If a mentally competent person who needs a conservator files a petition for conservatorship, then the court need not appoint a guardian ad litem. If a petitioner alleges that the subject of the petition is not competent, the court shall appoint a guardian ad litem to investigate. A "guardian ad litem" is not the same as the guardian. The guardian ad litem must investigate the claims made in the petition. The guardian ad litem will make recommendations and submit a full report to the court.

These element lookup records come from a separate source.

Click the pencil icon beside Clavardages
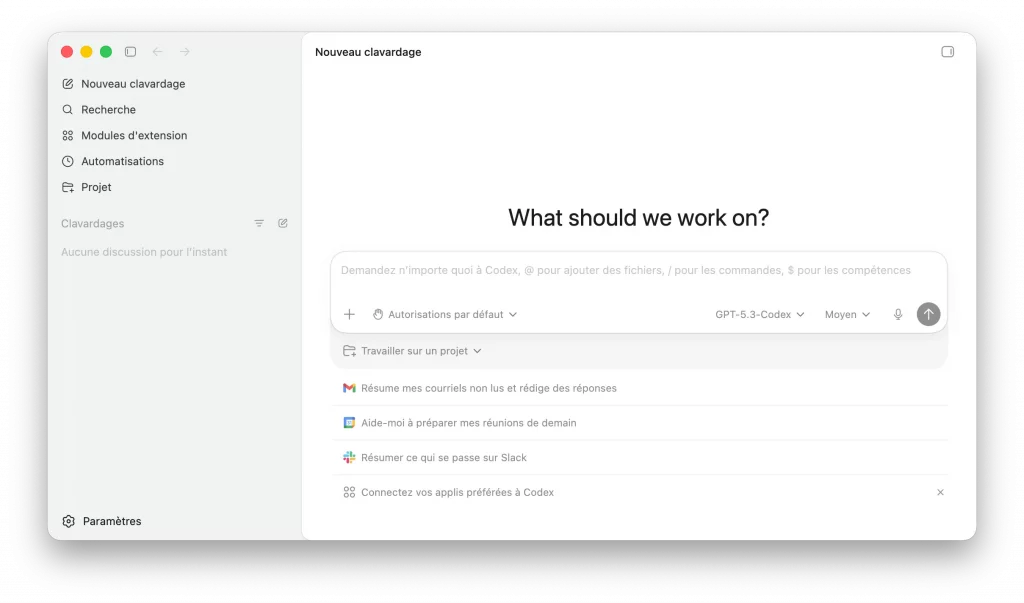The height and width of the screenshot is (603, 1024). coord(282,223)
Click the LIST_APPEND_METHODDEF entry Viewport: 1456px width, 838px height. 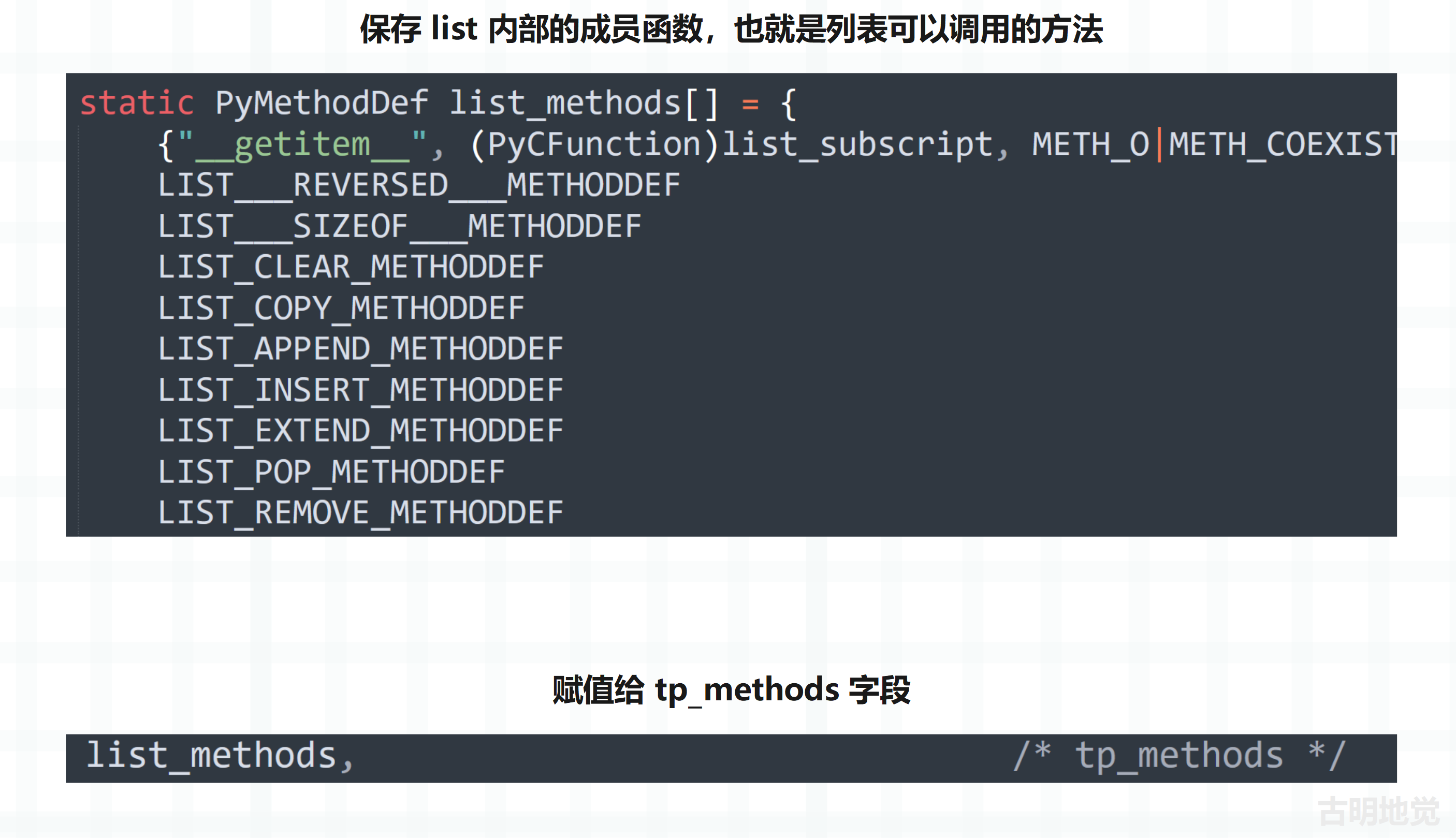[x=361, y=349]
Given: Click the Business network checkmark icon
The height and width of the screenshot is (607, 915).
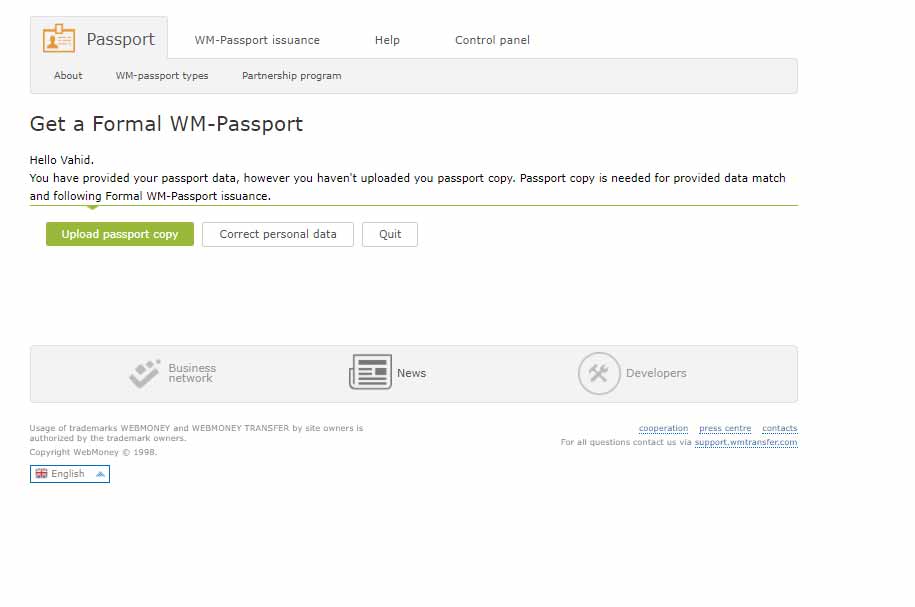Looking at the screenshot, I should pos(145,374).
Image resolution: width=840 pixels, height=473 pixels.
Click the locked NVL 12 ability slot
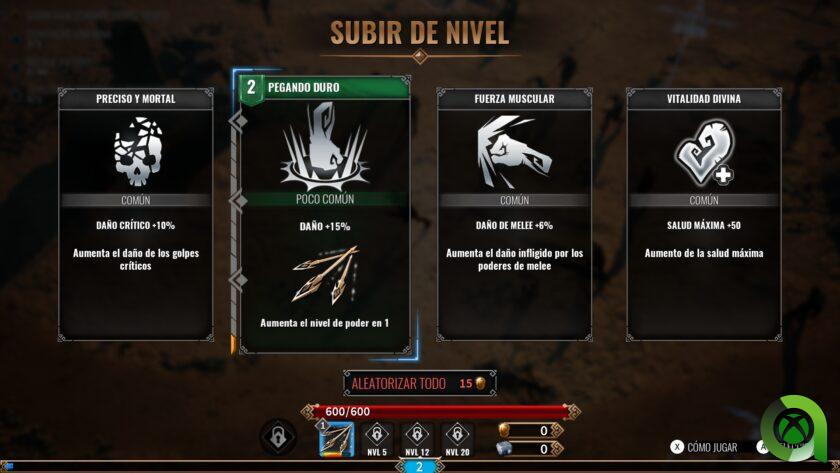pyautogui.click(x=417, y=439)
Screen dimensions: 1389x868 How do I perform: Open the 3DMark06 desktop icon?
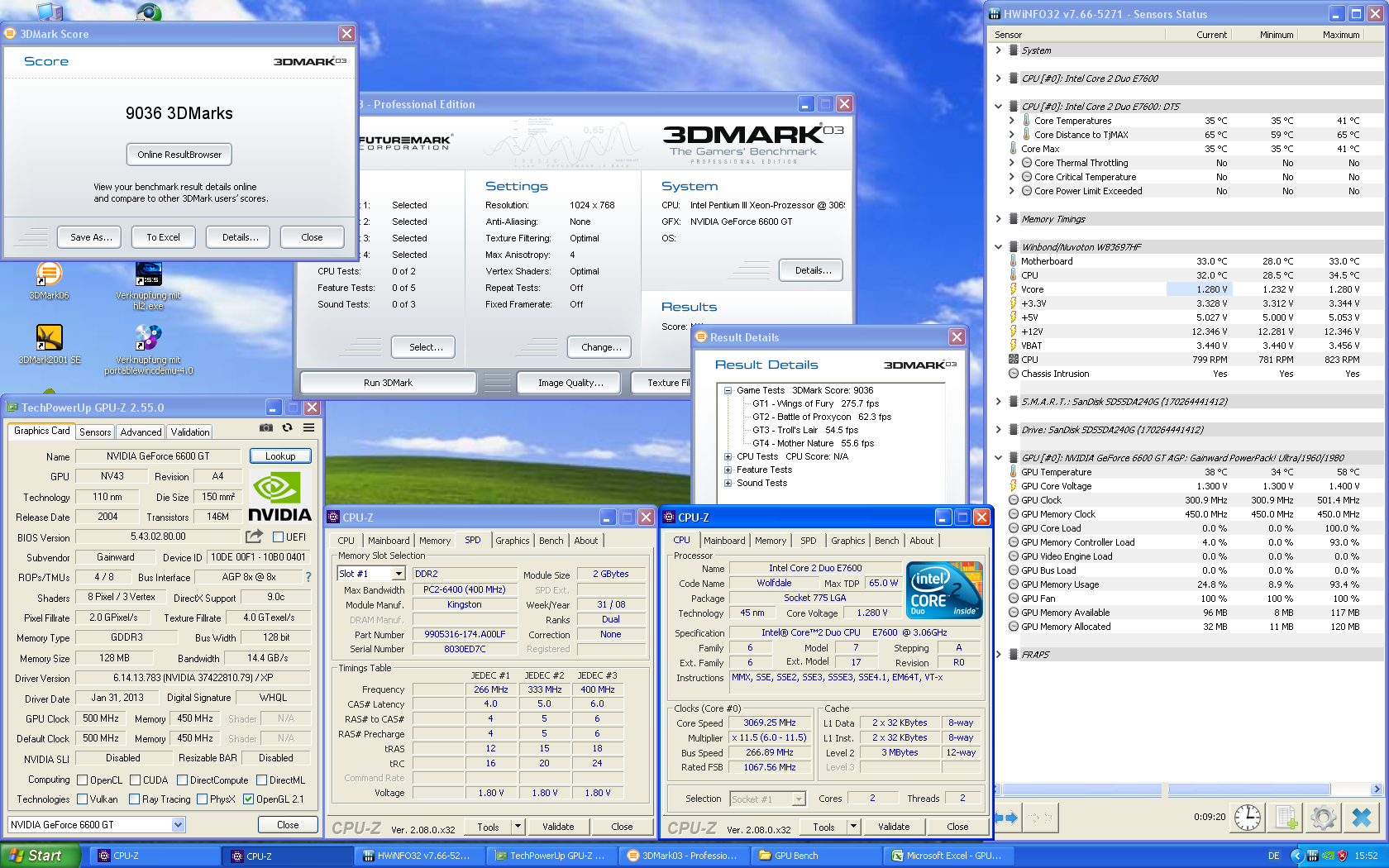pos(50,273)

What Happens at the Hearing?
If a mentally competent person who needs a conservator and all interested persons consent, then the court may grant the petition without a hearing or the court may conduct a hearing. Ordinarily, the purpose of the hearing is to determine on the court's record that two things have occurred: (1) the individual is unable to manage property and business affairs effectively for reasons such as mental illness, mental deficiency, physical illness or disability, chronic use of drugs, chronic intoxication, confinement, detention by a foreign power, or disappearance, and (2) the individual has property that will be wasted or dissipated unless proper management is provided, or money is needed for the individual's support, care, and welfare or for those entitled to the individual's support, and that protection is necessary to obtain or provide proper support from the individual's resources. This can be done on the basis of the allegations in the petition, if the petition is unopposed at the time of the hearing.
Who May Serve as Conservator?
The judge may appoint any competent person over age 18 or a professional conservator to serve. If the individual resides elsewhere and has a conservator appointed in another state, the court may appoint the conservator in the other state to act in Michigan. In all other cases, any of the following people may be appointed as conservator in the following priority: the person or entity nominated by the individual (including a person or entity nominated in a durable power of attorney); the individual's spouse, adult child, parent, relative with whom the individual has lived for more than six months; or a person nominated by the person who is caring for or paying benefits to the protected individual. The judge follows this order of priority when selecting a conservator; however, the judge may only appoint a person who is suitable and willing to serve. A conservator, spouse, adult child, parent, or relative with whom the individual has lived for more than six months may designate in writing a substitute person to serve instead. That written designation transfers the priority to the substitute person. If some people have equal priority (adult children, for example), then the judge chooses whomever he or she considers the best qualified to serve. The judge may pass over a person with priority and choose a person with lower priority, or no priority at all, to protect the individual who is the subject of the petition, if it is in the individual's best interest to do so.
What Happens if the Disabled Individual Disagrees with the Petition for Conservatorship?
If the individual does not agree to the proposed conservatorship, then the judge must appoint an attorney to represent the individual to contest the proposed conservatorship unless the individual retains counsel of their own choosing. If counsel is appointed the court will direct payment for appointed counsel from the assets of the protected person.
A conservator is entitled to reasonable compensation for services. In approving a conservator's fee, the court will usually consider time spent by the conservator, professional expertise and required skill, nature, number, and complexity of assets, makeup of parties interested in the conservatorship, extent of the responsibilities and risks assumed, and the results obtained in administering the property.